◆ **Work required**:
Can you express every line of the listing below as a JSON list of strings, with one string per line and no entries for blank lines?

Word and element location listing
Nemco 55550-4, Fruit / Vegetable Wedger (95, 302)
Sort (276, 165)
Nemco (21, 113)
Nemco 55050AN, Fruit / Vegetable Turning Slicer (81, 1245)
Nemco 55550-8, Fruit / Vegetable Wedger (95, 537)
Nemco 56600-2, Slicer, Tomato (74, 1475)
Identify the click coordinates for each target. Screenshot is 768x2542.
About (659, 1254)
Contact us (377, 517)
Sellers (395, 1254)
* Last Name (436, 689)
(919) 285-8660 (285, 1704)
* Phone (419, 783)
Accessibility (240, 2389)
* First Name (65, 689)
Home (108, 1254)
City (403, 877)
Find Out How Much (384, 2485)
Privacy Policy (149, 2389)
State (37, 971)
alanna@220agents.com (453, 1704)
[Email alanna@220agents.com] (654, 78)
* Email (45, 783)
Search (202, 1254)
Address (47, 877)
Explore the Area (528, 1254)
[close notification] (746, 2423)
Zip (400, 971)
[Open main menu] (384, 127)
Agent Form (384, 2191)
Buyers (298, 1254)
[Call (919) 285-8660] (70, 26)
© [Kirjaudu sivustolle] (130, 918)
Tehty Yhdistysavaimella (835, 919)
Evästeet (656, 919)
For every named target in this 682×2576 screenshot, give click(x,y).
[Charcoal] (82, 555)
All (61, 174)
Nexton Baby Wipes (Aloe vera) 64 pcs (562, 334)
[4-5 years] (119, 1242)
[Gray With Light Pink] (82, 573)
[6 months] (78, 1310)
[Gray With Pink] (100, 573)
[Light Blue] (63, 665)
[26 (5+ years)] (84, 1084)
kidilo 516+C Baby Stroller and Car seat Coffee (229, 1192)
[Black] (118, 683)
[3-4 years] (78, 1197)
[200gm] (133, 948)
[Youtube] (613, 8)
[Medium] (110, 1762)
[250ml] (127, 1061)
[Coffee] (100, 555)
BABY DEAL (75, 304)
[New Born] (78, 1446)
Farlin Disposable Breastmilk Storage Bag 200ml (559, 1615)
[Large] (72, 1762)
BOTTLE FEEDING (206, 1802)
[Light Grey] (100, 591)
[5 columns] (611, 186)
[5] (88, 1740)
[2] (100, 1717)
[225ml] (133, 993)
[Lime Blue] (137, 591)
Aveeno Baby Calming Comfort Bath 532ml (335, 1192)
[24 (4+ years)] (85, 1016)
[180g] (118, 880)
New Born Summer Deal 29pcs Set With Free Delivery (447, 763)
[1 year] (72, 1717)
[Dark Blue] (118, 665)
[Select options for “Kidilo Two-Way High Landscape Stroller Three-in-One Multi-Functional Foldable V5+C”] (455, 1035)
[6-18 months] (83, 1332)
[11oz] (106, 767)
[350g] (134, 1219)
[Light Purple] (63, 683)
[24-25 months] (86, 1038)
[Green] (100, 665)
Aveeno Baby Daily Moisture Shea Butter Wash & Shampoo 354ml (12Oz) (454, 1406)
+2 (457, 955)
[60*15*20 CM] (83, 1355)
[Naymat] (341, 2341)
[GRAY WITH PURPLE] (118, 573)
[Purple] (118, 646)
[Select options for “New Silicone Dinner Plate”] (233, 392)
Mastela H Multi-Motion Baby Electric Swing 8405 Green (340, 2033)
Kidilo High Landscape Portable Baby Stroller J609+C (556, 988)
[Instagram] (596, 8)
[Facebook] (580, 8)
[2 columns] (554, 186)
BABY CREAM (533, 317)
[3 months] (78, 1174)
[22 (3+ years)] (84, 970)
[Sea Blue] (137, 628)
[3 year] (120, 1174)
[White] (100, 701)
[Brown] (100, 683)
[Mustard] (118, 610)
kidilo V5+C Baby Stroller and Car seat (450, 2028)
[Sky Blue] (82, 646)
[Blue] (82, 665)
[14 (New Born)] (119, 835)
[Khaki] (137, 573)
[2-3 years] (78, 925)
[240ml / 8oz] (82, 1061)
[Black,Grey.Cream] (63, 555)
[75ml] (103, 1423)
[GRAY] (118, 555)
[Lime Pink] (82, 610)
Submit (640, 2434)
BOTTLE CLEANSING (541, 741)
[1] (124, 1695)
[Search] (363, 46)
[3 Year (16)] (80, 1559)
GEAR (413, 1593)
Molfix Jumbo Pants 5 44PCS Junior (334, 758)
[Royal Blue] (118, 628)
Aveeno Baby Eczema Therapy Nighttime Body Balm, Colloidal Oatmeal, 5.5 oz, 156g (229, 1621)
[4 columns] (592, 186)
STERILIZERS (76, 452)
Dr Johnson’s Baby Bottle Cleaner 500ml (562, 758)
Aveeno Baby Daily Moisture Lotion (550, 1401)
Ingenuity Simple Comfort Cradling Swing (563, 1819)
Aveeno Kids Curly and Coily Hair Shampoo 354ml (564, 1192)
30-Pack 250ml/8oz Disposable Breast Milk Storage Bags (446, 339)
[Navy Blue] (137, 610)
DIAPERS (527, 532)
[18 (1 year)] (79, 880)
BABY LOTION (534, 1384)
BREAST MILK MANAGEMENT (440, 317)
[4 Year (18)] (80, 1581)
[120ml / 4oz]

◆ **Task result**:
[
  "Nemco 55550-4, Fruit / Vegetable Wedger (95, 302)",
  "Sort (276, 165)",
  "Nemco (21, 113)",
  "Nemco 55050AN, Fruit / Vegetable Turning Slicer (81, 1245)",
  "Nemco 55550-8, Fruit / Vegetable Wedger (95, 537)",
  "Nemco 56600-2, Slicer, Tomato (74, 1475)",
  "Identify the click coordinates for each target. Screenshot is 768x2542.",
  "About (659, 1254)",
  "Contact us (377, 517)",
  "Sellers (395, 1254)",
  "* Last Name (436, 689)",
  "(919) 285-8660 (285, 1704)",
  "* Phone (419, 783)",
  "Accessibility (240, 2389)",
  "* First Name (65, 689)",
  "Home (108, 1254)",
  "City (403, 877)",
  "Find Out How Much (384, 2485)",
  "Privacy Policy (149, 2389)",
  "State (37, 971)",
  "alanna@220agents.com (453, 1704)",
  "[Email alanna@220agents.com] (654, 78)",
  "* Email (45, 783)",
  "Search (202, 1254)",
  "Address (47, 877)",
  "Explore the Area (528, 1254)",
  "[close notification] (746, 2423)",
  "Zip (400, 971)",
  "[Open main menu] (384, 127)",
  "Agent Form (384, 2191)",
  "Buyers (298, 1254)",
  "[Call (919) 285-8660] (70, 26)",
  "© [Kirjaudu sivustolle] (130, 918)",
  "Tehty Yhdistysavaimella (835, 919)",
  "Evästeet (656, 919)",
  "For every named target in this 682×2576 screenshot, give click(x,y).",
  "[Charcoal] (82, 555)",
  "All (61, 174)",
  "Nexton Baby Wipes (Aloe vera) 64 pcs (562, 334)",
  "[4-5 years] (119, 1242)",
  "[Gray With Light Pink] (82, 573)",
  "[6 months] (78, 1310)",
  "[Gray With Pink] (100, 573)",
  "[Light Blue] (63, 665)",
  "[26 (5+ years)] (84, 1084)",
  "kidilo 516+C Baby Stroller and Car seat Coffee (229, 1192)",
  "[Black] (118, 683)",
  "[3-4 years] (78, 1197)",
  "[200gm] (133, 948)",
  "[Youtube] (613, 8)",
  "[Medium] (110, 1762)",
  "[250ml] (127, 1061)",
  "[Coffee] (100, 555)",
  "BABY DEAL (75, 304)",
  "[New Born] (78, 1446)",
  "Farlin Disposable Breastmilk Storage Bag 200ml (559, 1615)",
  "[Large] (72, 1762)",
  "BOTTLE FEEDING (206, 1802)",
  "[Light Grey] (100, 591)",
  "[5 columns] (611, 186)",
  "[5] (88, 1740)",
  "[2] (100, 1717)",
  "[225ml] (133, 993)",
  "[Lime Blue] (137, 591)",
  "Aveeno Baby Calming Comfort Bath 532ml (335, 1192)",
  "[24 (4+ years)] (85, 1016)",
  "[180g] (118, 880)",
  "New Born Summer Deal 29pcs Set With Free Delivery (447, 763)",
  "[1 year] (72, 1717)",
  "[Dark Blue] (118, 665)",
  "[Select options for “Kidilo Two-Way High Landscape Stroller Three-in-One Multi-Functional Foldable V5+C”] (455, 1035)",
  "[6-18 months] (83, 1332)",
  "[11oz] (106, 767)",
  "[350g] (134, 1219)",
  "[Light Purple] (63, 683)",
  "[24-25 months] (86, 1038)",
  "[Green] (100, 665)",
  "Aveeno Baby Daily Moisture Shea Butter Wash & Shampoo 354ml (12Oz) (454, 1406)",
  "+2 (457, 955)",
  "[60*15*20 CM] (83, 1355)",
  "[Naymat] (341, 2341)",
  "[GRAY WITH PURPLE] (118, 573)",
  "[Purple] (118, 646)",
  "[Select options for “New Silicone Dinner Plate”] (233, 392)",
  "Mastela H Multi-Motion Baby Electric Swing 8405 Green (340, 2033)",
  "Kidilo High Landscape Portable Baby Stroller J609+C (556, 988)",
  "[Instagram] (596, 8)",
  "[Facebook] (580, 8)",
  "[2 columns] (554, 186)",
  "BABY CREAM (533, 317)",
  "[3 months] (78, 1174)",
  "[22 (3+ years)] (84, 970)",
  "[Sea Blue] (137, 628)",
  "[3 year] (120, 1174)",
  "[White] (100, 701)",
  "[Brown] (100, 683)",
  "[Mustard] (118, 610)",
  "kidilo V5+C Baby Stroller and Car seat (450, 2028)",
  "[Sky Blue] (82, 646)",
  "[Blue] (82, 665)",
  "[14 (New Born)] (119, 835)",
  "[Khaki] (137, 573)",
  "[2-3 years] (78, 925)",
  "[240ml / 8oz] (82, 1061)",
  "[Black,Grey.Cream] (63, 555)",
  "[75ml] (103, 1423)",
  "[GRAY] (118, 555)",
  "[Lime Pink] (82, 610)",
  "Submit (640, 2434)",
  "BOTTLE CLEANSING (541, 741)",
  "[1] (124, 1695)",
  "[Search] (363, 46)",
  "[3 Year (16)] (80, 1559)",
  "GEAR (413, 1593)",
  "Molfix Jumbo Pants 5 44PCS Junior (334, 758)",
  "[Royal Blue] (118, 628)",
  "Aveeno Baby Eczema Therapy Nighttime Body Balm, Colloidal Oatmeal, 5.5 oz, 156g (229, 1621)",
  "[4 columns] (592, 186)",
  "STERILIZERS (76, 452)",
  "Dr Johnson’s Baby Bottle Cleaner 500ml (562, 758)",
  "Aveeno Baby Daily Moisture Lotion (550, 1401)",
  "Ingenuity Simple Comfort Cradling Swing (563, 1819)",
  "Aveeno Kids Curly and Coily Hair Shampoo 354ml (564, 1192)",
  "30-Pack 250ml/8oz Disposable Breast Milk Storage Bags (446, 339)",
  "[Navy Blue] (137, 610)",
  "DIAPERS (527, 532)",
  "[18 (1 year)] (79, 880)",
  "BABY LOTION (534, 1384)",
  "BREAST MILK MANAGEMENT (440, 317)",
  "[4 Year (18)] (80, 1581)",
  "[120ml / 4oz]"
]